Requirement: Copy the entries verbatim, starting at the line containing "The height and width of the screenshot is (608, 812)." and continuing through the last line of the entries, including both ends.

[Extracted data entries]
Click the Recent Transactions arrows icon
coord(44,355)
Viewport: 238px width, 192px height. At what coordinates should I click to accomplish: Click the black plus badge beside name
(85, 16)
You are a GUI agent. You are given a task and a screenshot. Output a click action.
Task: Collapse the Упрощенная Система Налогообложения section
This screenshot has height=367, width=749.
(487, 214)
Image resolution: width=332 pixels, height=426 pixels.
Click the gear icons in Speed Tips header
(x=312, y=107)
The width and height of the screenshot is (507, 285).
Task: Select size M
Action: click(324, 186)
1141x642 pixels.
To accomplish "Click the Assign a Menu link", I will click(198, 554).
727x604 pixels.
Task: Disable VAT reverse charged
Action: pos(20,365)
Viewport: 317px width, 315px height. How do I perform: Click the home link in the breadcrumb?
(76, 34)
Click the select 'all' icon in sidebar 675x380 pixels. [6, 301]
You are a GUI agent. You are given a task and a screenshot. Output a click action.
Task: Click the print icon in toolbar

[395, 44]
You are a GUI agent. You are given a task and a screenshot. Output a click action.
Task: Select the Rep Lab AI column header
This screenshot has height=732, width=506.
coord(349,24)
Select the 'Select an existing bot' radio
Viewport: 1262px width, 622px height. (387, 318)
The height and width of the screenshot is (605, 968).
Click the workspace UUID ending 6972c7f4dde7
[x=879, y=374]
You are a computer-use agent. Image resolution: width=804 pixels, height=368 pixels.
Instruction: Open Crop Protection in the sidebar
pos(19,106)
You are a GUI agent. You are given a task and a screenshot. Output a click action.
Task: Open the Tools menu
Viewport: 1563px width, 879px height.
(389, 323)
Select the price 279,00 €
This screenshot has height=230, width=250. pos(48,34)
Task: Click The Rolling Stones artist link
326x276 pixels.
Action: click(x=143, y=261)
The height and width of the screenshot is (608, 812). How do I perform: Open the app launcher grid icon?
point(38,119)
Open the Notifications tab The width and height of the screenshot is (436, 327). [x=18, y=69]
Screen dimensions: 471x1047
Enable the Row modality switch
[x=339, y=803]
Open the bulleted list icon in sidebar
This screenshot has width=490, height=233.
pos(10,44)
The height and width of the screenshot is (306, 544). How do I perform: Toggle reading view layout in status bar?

Finished answer:
The height and width of the screenshot is (608, 812). How do I perform: Open the app launcher grid icon?
point(38,119)
Open the Notifications tab The width and height of the screenshot is (436, 327). [x=18, y=69]
Screen dimensions: 471x1047
Enable the Row modality switch
[x=339, y=803]
Open the bulleted list icon in sidebar
This screenshot has width=490, height=233.
pos(10,44)
The height and width of the screenshot is (306, 544). How do I perform: Toggle reading view layout in status bar?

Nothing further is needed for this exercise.